Now, Tim Geithner has quite a chorus of mouthpieces in the mainstream media, which long been populated largely by that uncontroversial wing of the Democratic party that has always had problems giving a shit defending the economic interests of people whose party invitations they do not covet or the human rights of poor people who don’t happen to be desperate migrants fleeing the impoverished homeland of the world’s richest man to take the jobs our lazy natives (in their somehow unimpeachable version of events) “refuse to hold”, at least for the going market wage of something considerably less than the officially-posted pay of at least $7.90 an hour an English speaking native is taught to expect for a job skinning cattle hides on 20-second “work cycles” and that sort of thing.

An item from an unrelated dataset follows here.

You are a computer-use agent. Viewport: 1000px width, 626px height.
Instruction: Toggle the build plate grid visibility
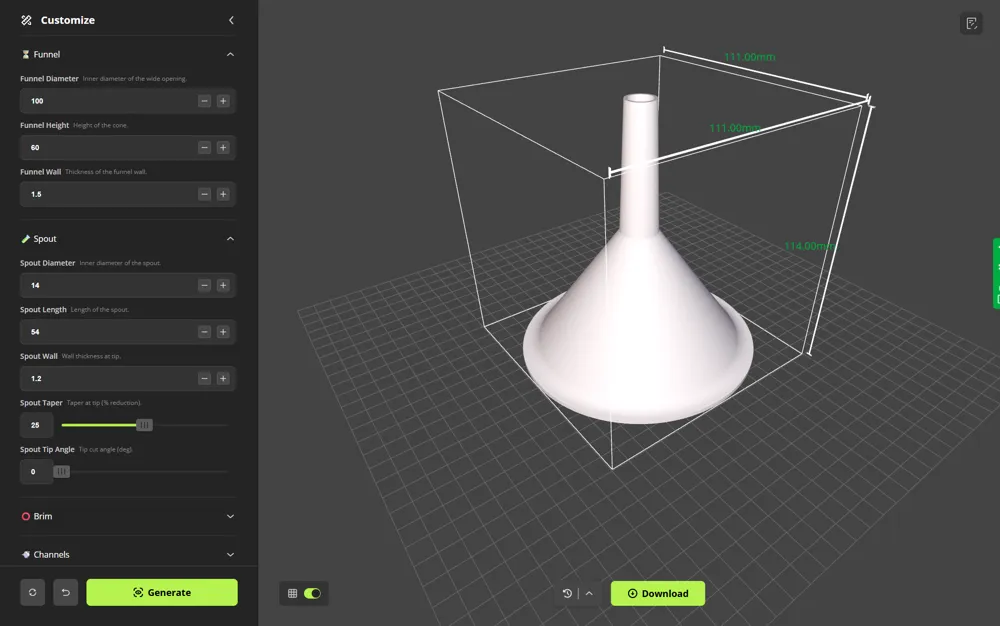313,593
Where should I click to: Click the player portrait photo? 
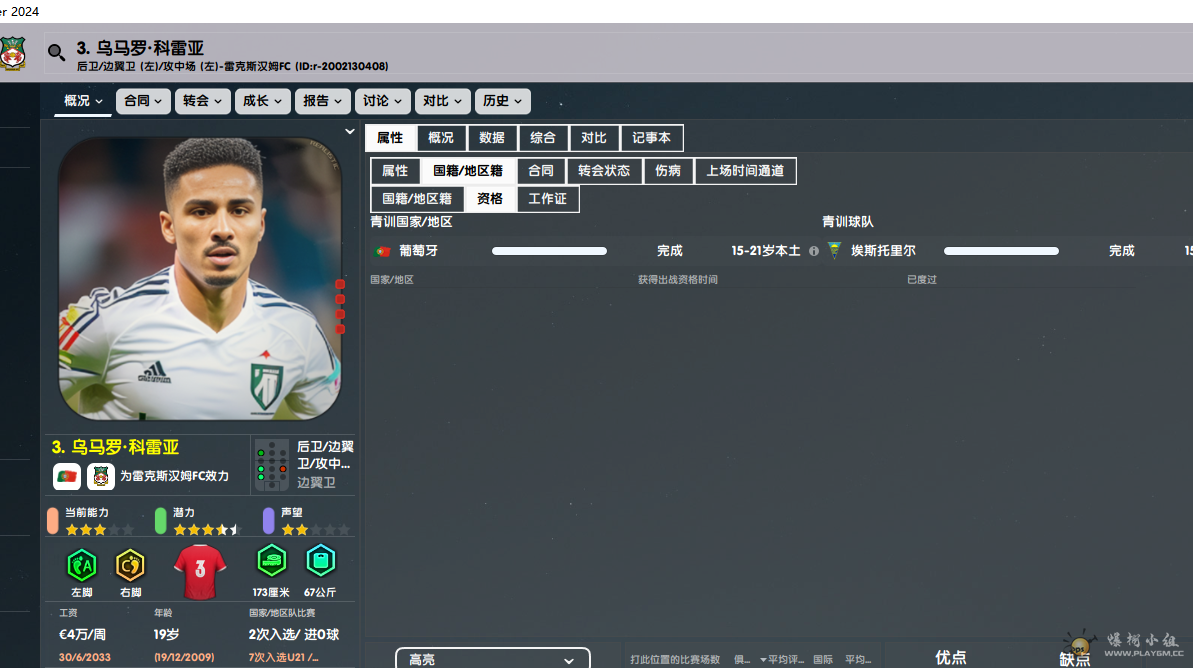pos(200,278)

So when I learned the newspaper’s editorials on economics are written mainly by Charles Lane, the former New Republic editor whose character, you’ll recall, was played by Peter Sarsgaard in the movie about Stephen Glass, I chalked the Post‘s above-average enthusiasm with regard to towing the Treasury line to Lane’s established weakness for the tall tales of obsequious fabulists.
Then I looked at some of Lane’s entries on the Post‘s “Post Partisan” blog, in which he has lambasted consternation about the prospect of Americans being unable to afford food on the basis of how many fat people we have here; dismissed public outcry over the epidemic of teacher layoffs in cash-strapped states on the grounds that, since unemployment is still much lower among teachers than it is in most non-financial industries, “you could argue that it’s the teachers’ turn to absorb some of the pain that they have been spared to date”; drawn outright preposterous comparisons in posts with no apparent point other than to display his fact-blind loyalty to Larry Summers and Israel; admonished Obama for insufficiently pandering to Glenn Beck and Paul McCartney for cracking a joke about George W. Bush; and called for Congress to lower the minimum wage.
Taken together, Lane’s views seem more like those of one of those just-a-hair-to-the-left-of-Grover Norquist right-wing ideologue whose affiliation I’m more accustomed to associating with words like “Heritage”; “Hoover”; “Freedom” or “Unification Church” than the Washington Post.But it’s been a long time since last I lived here. And while the guys in charge of the nation’s economic policy haven’t changed all that much, the times have certainly become more “churlish.” The combination requires a new era of radical postpartisanship, a cause for which Charles Lane is apparently ready to martyr himself.